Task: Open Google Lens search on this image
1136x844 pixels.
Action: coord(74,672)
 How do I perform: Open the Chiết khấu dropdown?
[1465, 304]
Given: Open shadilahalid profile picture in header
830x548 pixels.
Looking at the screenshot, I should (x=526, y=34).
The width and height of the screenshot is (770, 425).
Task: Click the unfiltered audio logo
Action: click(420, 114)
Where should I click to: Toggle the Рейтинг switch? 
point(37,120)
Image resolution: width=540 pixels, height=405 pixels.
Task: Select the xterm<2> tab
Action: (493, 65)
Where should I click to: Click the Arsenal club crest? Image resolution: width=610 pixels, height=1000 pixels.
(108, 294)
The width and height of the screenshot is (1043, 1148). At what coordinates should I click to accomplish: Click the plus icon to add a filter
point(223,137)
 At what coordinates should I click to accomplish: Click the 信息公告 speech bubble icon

——

* Instructions for the task
Copy the records above, substituting "Launch" for each "Open" and leaving everything else as it is.

* Task answer
Task: Launch Google Lens search on this image
1136x844 pixels.
Action: coord(74,672)
 How do I perform: Launch the Chiết khấu dropdown?
[1465, 304]
Given: Launch shadilahalid profile picture in header
830x548 pixels.
Looking at the screenshot, I should (x=526, y=34).
The width and height of the screenshot is (770, 425).
Task: Click the unfiltered audio logo
Action: click(420, 114)
Where should I click to: Toggle the Рейтинг switch? 
point(37,120)
Image resolution: width=540 pixels, height=405 pixels.
Task: Select the xterm<2> tab
Action: (493, 65)
Where should I click to: Click the Arsenal club crest? Image resolution: width=610 pixels, height=1000 pixels.
(108, 294)
The width and height of the screenshot is (1043, 1148). At what coordinates should I click to accomplish: Click the plus icon to add a filter
point(223,137)
 At what coordinates should I click to accomplish: Click the 信息公告 speech bubble icon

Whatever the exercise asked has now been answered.